[Stored data entries]
######
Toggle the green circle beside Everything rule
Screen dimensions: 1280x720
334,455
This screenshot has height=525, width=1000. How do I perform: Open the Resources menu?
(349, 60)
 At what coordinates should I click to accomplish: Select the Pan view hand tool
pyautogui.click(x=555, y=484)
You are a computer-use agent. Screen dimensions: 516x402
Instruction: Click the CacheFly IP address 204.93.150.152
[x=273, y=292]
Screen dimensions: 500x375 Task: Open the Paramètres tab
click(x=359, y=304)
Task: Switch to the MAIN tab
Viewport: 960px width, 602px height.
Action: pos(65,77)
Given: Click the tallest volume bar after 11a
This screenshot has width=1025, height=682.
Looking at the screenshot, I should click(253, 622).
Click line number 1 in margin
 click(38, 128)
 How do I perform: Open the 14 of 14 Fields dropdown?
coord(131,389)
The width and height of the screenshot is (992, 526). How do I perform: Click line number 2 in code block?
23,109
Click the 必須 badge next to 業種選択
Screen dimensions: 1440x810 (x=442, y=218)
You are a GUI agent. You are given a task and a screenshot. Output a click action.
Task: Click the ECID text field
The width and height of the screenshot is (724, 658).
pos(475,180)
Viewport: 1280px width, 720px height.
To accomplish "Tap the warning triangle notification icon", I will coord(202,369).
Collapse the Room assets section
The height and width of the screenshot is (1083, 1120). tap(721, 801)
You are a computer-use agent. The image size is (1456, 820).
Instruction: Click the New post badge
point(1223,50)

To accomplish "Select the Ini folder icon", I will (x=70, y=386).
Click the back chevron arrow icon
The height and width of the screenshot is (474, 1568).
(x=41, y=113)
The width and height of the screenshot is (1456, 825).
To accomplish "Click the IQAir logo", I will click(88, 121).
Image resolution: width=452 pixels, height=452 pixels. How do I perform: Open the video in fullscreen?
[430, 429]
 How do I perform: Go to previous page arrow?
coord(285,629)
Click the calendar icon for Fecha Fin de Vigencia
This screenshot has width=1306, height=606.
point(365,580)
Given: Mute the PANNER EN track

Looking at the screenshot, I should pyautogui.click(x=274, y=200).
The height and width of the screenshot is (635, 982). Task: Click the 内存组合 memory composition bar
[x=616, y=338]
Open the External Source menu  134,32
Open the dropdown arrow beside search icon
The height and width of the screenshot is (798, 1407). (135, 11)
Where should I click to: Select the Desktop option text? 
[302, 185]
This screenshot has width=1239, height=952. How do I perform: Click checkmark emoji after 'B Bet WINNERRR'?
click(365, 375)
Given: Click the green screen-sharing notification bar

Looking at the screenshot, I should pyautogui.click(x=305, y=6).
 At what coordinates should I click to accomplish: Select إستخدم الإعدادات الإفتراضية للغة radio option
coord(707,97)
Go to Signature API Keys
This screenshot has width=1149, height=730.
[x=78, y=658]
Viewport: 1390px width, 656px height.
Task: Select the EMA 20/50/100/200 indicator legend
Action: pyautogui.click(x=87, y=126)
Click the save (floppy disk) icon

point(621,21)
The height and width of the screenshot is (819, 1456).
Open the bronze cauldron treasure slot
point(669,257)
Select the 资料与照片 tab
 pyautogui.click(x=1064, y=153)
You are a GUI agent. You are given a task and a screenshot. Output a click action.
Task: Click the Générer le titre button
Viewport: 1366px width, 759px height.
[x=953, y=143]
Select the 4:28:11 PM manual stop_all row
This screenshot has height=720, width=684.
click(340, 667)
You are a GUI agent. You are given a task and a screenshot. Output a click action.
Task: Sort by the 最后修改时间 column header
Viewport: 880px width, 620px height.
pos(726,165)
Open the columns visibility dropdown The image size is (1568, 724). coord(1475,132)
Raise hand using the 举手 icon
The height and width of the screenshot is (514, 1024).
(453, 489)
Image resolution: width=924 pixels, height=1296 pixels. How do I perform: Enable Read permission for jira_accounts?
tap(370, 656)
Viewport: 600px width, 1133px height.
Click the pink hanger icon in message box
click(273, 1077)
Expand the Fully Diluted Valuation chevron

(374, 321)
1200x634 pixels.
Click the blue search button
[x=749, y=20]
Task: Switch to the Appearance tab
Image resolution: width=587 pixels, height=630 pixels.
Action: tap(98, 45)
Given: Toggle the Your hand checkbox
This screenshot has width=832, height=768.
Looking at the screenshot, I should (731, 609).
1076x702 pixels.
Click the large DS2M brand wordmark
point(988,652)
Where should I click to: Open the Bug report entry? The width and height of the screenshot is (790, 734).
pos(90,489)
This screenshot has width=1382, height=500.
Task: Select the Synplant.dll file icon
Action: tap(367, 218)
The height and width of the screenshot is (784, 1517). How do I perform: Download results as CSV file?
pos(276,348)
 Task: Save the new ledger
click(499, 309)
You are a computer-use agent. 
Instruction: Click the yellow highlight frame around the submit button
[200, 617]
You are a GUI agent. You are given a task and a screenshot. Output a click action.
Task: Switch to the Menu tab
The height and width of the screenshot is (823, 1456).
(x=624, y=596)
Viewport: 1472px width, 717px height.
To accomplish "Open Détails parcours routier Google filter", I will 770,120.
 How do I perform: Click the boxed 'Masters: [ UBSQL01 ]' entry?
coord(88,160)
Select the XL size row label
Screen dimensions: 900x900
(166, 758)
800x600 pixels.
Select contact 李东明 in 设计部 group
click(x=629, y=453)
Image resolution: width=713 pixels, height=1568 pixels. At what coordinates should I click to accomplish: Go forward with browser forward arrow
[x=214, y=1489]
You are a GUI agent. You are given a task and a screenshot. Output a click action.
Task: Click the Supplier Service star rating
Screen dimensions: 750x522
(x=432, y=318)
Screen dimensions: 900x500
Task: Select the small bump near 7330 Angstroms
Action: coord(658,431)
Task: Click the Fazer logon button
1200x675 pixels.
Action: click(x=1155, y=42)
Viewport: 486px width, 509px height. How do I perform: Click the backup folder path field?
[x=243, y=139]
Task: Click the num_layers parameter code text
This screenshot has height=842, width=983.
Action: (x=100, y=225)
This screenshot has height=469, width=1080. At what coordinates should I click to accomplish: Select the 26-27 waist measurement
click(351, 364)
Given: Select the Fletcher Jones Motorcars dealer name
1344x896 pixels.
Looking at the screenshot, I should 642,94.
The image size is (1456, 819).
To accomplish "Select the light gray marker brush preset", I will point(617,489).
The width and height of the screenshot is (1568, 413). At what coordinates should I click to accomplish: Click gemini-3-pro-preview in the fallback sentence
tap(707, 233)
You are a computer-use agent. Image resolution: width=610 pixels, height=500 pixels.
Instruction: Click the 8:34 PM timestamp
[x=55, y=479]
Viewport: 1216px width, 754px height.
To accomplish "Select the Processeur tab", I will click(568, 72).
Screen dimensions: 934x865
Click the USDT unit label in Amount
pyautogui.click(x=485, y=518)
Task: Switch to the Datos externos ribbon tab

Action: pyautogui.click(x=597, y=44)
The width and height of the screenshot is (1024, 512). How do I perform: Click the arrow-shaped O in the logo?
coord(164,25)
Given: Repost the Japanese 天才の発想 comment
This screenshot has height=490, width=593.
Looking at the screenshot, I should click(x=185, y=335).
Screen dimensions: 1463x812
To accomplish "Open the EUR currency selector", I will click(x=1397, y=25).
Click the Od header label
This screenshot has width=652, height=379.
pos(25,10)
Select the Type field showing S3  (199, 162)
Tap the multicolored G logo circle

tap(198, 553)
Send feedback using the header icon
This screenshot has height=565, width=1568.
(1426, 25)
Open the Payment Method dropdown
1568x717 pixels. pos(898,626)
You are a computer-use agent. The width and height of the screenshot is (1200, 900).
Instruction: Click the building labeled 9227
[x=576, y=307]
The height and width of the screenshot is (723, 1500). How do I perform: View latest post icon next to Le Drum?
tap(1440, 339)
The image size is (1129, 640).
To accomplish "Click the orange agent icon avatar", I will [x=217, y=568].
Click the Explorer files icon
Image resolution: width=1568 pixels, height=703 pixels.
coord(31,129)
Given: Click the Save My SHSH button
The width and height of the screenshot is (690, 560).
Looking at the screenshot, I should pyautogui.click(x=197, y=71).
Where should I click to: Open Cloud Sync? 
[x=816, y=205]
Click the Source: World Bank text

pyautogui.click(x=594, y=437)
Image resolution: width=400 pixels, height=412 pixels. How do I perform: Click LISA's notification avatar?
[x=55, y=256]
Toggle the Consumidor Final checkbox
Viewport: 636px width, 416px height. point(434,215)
######
- _Problem description_
Write out exactly the lines above from the line with "Given: Mute the PANNER EN track" through the line with "The height and width of the screenshot is (819, 1456).", both of them included, and leave out all other lines.

- _Written solution_
Given: Mute the PANNER EN track

Looking at the screenshot, I should pyautogui.click(x=274, y=200).
The height and width of the screenshot is (635, 982). Task: Click the 内存组合 memory composition bar
[x=616, y=338]
Open the External Source menu  134,32
Open the dropdown arrow beside search icon
The height and width of the screenshot is (798, 1407). (135, 11)
Where should I click to: Select the Desktop option text? 
[302, 185]
This screenshot has width=1239, height=952. How do I perform: Click checkmark emoji after 'B Bet WINNERRR'?
click(365, 375)
Given: Click the green screen-sharing notification bar

Looking at the screenshot, I should pyautogui.click(x=305, y=6).
 At what coordinates should I click to accomplish: Select إستخدم الإعدادات الإفتراضية للغة radio option
coord(707,97)
Go to Signature API Keys
This screenshot has width=1149, height=730.
[x=78, y=658]
Viewport: 1390px width, 656px height.
Task: Select the EMA 20/50/100/200 indicator legend
Action: pyautogui.click(x=87, y=126)
Click the save (floppy disk) icon

point(621,21)
The height and width of the screenshot is (819, 1456).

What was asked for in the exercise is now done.